06-26-2020 05:12 PM
Hi, All. Quite sure this is covered at least partially elsewhere but I need a more basic explanation.
I'm trying to help a student replace a physical joystick with a LabView program so we can use it remotely while our lab is shut down. The joystick is for X and Y motion of an instrument that we use. It connects to a motor controller hooked to the instrument, and it doesn't have incremental controls (you push it to the right, it goes right at a fixed speed until released).
We want to basically skip the joystick and send signals from a computer (running LabView) to the motor controller.
What sort of hardware are we going to need? An Arduino? A serial cable soldered into the joystick outputs?
And, along those lines, we're thinking the motor controller supplies voltage to the joystick, but we're not sure how much. Is there a simple way to determine the type/magnitude of signals our virtual joystick needs to send to the motor controller without gutting the controller? Do we even need to know, or can our program just control a device which opens/closes a gate to the voltage from the controller?
Thanks for any and all help.
Solved!
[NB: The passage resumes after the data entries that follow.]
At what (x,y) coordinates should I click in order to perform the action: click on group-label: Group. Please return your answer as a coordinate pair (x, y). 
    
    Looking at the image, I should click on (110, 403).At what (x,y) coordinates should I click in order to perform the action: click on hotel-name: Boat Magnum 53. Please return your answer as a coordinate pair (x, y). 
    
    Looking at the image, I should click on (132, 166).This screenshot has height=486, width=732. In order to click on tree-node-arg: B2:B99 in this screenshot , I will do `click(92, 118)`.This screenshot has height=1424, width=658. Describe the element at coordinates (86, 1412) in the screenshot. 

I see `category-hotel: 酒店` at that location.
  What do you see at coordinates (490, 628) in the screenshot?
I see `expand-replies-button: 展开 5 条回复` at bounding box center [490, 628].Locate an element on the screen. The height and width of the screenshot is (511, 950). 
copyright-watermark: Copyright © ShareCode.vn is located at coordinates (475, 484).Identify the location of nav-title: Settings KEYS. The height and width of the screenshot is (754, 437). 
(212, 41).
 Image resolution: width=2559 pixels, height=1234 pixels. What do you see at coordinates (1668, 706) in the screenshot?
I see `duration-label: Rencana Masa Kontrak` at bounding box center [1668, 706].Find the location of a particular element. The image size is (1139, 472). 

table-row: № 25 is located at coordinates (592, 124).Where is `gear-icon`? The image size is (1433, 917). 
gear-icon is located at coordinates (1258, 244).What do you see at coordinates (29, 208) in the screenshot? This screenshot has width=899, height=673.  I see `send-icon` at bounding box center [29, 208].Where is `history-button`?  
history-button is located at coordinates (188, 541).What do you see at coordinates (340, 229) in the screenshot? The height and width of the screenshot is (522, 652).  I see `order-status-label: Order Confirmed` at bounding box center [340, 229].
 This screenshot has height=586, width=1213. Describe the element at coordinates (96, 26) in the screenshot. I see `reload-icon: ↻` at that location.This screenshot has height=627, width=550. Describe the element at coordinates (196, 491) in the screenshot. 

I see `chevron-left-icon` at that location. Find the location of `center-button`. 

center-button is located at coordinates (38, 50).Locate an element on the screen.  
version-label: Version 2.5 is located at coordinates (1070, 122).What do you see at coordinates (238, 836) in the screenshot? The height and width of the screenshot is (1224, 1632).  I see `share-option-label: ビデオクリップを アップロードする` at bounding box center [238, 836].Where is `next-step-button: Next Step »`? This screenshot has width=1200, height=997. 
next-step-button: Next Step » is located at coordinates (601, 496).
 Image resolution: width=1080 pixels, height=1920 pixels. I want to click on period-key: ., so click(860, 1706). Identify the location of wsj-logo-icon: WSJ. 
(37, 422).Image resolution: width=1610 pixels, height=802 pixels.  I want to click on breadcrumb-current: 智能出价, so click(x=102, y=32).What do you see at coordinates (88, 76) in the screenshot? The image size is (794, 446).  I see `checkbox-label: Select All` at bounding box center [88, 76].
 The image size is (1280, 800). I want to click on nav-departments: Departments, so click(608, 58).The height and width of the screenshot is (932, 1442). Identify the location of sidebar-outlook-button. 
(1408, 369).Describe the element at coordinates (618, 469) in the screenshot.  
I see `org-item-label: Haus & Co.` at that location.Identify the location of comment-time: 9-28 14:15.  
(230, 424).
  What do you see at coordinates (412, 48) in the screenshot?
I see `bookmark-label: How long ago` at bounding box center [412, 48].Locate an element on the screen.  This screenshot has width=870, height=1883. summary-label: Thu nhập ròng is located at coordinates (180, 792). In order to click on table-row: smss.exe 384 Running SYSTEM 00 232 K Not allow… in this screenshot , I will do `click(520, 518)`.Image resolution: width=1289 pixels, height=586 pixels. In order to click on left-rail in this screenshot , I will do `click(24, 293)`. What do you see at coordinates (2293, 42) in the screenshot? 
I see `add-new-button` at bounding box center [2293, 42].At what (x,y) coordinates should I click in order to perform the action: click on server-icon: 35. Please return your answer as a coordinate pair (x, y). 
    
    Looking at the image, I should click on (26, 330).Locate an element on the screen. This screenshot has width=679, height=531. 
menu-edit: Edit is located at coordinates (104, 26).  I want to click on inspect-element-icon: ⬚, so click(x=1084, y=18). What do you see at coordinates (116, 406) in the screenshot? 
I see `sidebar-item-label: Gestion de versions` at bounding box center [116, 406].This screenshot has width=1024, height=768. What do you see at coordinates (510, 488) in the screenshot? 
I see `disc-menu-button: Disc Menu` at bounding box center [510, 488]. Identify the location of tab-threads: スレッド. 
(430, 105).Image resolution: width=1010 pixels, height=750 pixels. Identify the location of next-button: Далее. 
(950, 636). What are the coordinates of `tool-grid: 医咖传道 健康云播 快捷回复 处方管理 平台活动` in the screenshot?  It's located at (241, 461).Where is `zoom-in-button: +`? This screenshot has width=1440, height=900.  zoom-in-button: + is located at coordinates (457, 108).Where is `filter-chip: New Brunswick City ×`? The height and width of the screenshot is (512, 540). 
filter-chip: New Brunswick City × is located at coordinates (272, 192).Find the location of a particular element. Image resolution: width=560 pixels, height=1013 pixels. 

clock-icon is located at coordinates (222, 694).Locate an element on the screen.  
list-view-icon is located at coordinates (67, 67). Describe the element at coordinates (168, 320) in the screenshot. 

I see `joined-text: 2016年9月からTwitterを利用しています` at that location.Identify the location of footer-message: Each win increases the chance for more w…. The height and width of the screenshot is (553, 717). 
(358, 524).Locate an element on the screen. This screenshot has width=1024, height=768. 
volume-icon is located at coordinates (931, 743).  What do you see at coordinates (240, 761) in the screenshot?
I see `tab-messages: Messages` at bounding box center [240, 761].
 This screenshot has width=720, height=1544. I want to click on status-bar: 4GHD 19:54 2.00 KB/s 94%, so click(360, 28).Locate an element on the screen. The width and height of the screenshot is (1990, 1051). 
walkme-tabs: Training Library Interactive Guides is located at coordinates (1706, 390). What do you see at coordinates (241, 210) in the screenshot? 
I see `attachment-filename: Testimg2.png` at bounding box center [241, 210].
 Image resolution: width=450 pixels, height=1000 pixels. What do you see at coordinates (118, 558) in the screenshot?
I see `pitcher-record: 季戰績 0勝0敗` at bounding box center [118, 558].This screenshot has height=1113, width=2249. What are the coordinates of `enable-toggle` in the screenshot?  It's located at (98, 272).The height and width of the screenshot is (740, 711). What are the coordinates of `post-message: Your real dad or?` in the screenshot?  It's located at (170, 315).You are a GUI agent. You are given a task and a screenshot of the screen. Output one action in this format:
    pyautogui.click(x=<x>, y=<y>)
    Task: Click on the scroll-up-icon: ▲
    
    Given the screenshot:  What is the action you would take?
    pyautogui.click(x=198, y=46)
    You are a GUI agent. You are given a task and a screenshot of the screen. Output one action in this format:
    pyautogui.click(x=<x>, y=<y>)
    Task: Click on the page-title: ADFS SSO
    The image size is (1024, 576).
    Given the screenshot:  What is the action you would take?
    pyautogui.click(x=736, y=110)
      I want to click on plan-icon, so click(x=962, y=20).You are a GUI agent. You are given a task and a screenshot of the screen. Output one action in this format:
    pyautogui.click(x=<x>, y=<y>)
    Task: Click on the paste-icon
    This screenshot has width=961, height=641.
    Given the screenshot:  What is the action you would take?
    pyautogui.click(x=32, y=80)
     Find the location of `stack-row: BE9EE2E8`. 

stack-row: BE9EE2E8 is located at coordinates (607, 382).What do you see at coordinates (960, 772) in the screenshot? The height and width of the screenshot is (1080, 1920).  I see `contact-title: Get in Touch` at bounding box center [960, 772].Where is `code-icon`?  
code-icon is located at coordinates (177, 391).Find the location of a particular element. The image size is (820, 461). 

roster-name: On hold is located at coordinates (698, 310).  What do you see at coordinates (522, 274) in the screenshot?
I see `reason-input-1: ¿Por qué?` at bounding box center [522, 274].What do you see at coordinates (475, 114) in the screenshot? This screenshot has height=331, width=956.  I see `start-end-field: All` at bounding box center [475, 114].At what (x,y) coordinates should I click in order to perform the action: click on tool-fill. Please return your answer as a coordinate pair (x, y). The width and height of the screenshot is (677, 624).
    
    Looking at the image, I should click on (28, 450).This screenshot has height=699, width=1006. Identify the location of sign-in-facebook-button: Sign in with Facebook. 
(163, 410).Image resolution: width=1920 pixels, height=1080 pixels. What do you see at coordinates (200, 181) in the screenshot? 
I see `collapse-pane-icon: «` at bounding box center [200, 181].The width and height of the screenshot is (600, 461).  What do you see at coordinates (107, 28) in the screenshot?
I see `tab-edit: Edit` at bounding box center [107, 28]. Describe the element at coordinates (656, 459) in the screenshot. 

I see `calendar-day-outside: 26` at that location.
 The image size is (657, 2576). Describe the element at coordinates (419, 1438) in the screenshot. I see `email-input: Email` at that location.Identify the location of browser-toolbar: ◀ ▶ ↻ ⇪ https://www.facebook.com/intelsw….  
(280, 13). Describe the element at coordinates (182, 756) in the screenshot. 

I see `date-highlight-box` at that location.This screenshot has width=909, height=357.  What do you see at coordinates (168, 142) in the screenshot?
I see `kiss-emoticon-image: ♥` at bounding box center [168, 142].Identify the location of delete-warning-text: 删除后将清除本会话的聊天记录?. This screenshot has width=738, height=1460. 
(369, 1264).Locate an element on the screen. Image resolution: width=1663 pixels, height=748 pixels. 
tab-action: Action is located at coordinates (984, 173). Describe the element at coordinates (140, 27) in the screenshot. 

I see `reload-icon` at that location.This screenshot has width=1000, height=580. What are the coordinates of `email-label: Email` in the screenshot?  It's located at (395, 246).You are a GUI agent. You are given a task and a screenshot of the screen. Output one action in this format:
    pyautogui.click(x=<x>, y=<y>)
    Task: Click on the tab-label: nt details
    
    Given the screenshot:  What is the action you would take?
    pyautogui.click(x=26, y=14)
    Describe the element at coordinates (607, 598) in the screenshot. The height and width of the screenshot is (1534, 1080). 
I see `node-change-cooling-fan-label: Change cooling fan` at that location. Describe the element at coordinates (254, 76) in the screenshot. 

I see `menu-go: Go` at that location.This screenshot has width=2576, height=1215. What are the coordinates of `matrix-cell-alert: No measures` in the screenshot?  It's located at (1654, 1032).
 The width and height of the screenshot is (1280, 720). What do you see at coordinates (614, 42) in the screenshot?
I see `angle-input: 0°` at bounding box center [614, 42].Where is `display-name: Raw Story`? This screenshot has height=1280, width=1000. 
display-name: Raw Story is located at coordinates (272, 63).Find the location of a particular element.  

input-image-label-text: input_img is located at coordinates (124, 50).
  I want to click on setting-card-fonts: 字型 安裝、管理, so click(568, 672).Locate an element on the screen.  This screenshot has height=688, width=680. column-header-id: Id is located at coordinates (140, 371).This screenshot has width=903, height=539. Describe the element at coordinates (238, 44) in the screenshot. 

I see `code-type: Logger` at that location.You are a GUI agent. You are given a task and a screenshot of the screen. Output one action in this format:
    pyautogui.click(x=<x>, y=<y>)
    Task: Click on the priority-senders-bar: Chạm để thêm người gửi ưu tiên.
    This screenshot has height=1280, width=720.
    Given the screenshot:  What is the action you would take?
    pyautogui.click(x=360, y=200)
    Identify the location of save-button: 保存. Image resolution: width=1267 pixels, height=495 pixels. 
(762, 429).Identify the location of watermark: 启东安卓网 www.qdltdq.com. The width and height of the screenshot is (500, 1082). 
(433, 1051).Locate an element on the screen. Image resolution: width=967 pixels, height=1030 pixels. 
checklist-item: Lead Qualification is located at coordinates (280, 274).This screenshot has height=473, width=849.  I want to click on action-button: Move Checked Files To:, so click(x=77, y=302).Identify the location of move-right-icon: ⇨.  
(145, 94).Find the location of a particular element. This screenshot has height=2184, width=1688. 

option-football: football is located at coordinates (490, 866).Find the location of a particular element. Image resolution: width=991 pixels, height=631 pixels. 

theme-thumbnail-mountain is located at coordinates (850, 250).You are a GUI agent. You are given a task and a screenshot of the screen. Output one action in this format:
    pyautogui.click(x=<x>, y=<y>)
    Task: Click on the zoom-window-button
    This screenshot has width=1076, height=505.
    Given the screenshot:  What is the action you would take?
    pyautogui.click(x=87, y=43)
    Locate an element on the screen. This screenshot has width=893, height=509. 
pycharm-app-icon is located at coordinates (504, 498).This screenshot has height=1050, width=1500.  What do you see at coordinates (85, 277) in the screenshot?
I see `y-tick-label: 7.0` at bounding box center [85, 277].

Go to Solution.
07-07-2020 12:35 PM
Update: I'm pretty sure what I'm looking for is more generally a GPIO to USB device, where the GPIO side connects to my motor controller and the USB side connects to my computer. An Arduino could do the job, but is probably overkill. The computer will send signals to make or break connections between the motor controller's voltage source and the various wires corresponding to up/down/left/right.
Still fuzzy on the exact type of device and voltage considerations, as well as precisely how to interface with LabView, but I guess I'll figure that out.